Required action:
Copying rule for the data below: pictures stay out, and only the lines from the one with "Viewport: 741px width, 560px height." down to the one with "Image resolution: width=980", inclusive, are repeated exactly.

Records to use:
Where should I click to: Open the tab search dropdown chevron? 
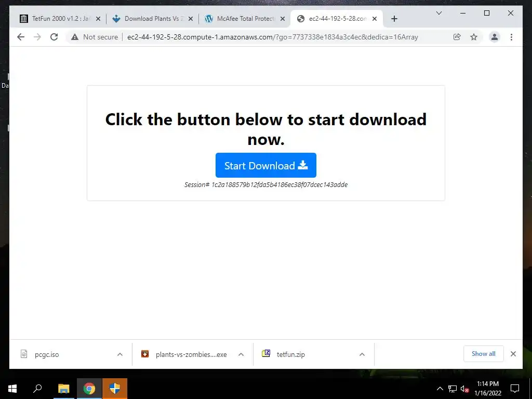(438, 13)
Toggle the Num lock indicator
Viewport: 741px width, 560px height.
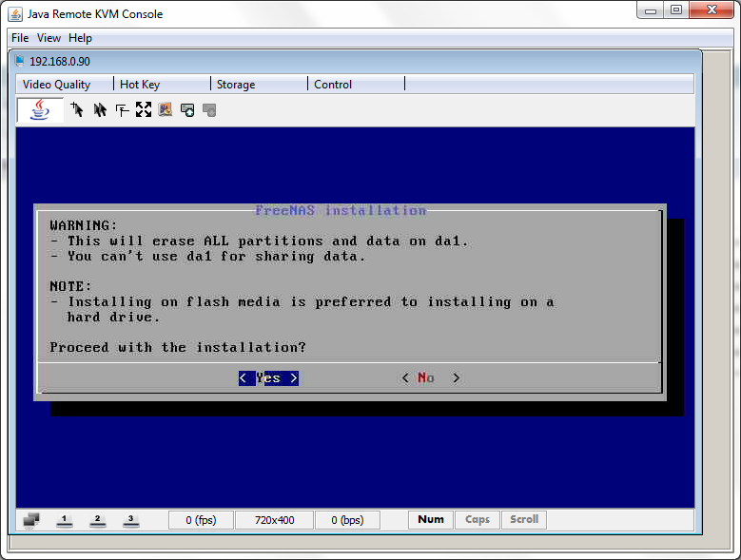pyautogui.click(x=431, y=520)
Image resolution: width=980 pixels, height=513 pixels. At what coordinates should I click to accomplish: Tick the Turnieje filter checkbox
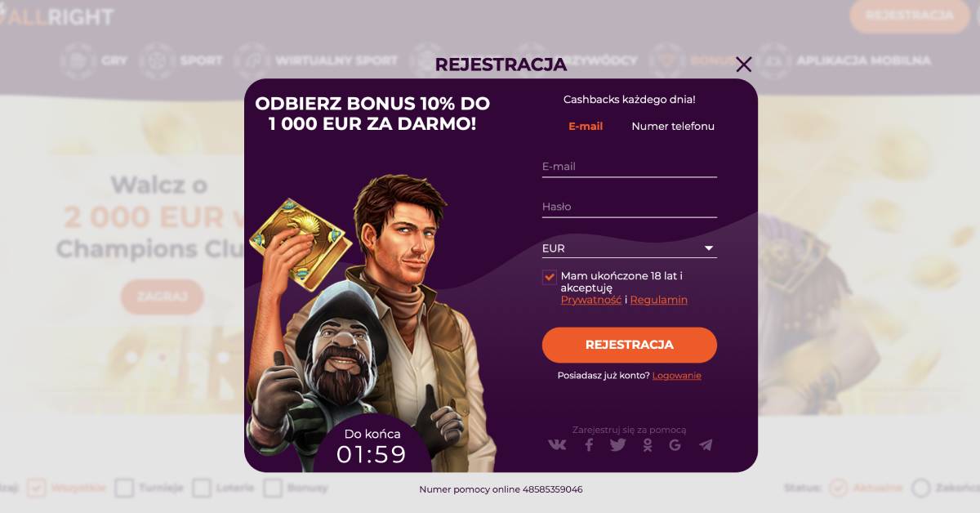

==

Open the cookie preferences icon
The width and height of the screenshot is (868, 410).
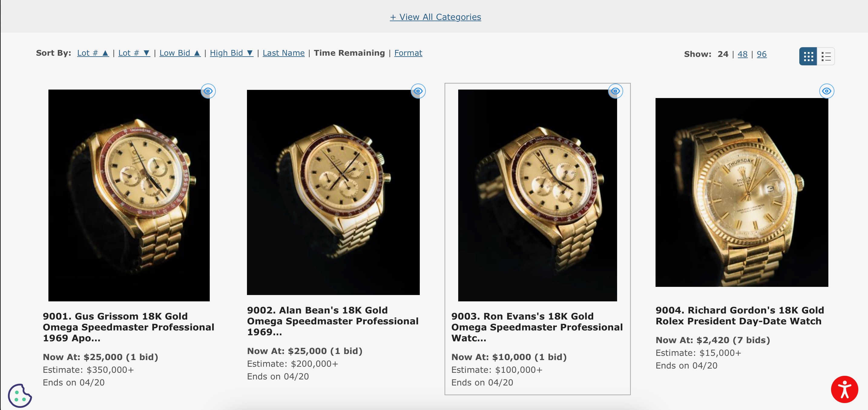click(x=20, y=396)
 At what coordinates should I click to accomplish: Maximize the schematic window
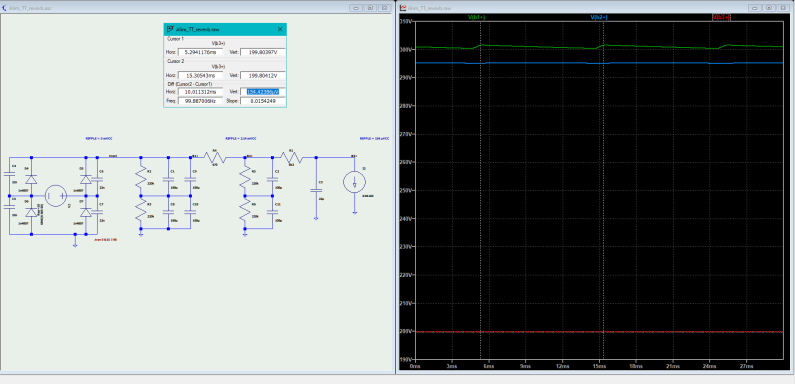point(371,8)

...

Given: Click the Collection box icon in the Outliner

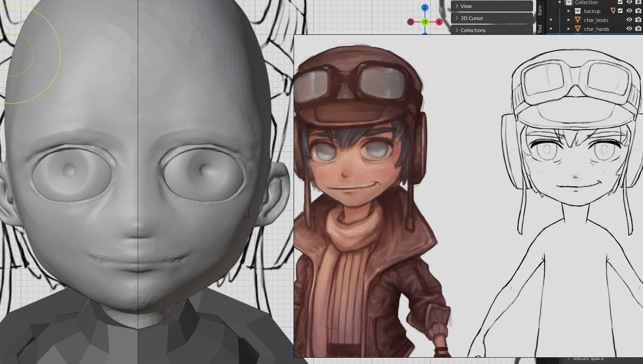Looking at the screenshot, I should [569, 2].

Expected output:
Viewport: 741px width, 560px height.
pyautogui.click(x=431, y=520)
Image resolution: width=980 pixels, height=513 pixels. At what coordinates should I click to accomplish: Tick the Turnieje filter checkbox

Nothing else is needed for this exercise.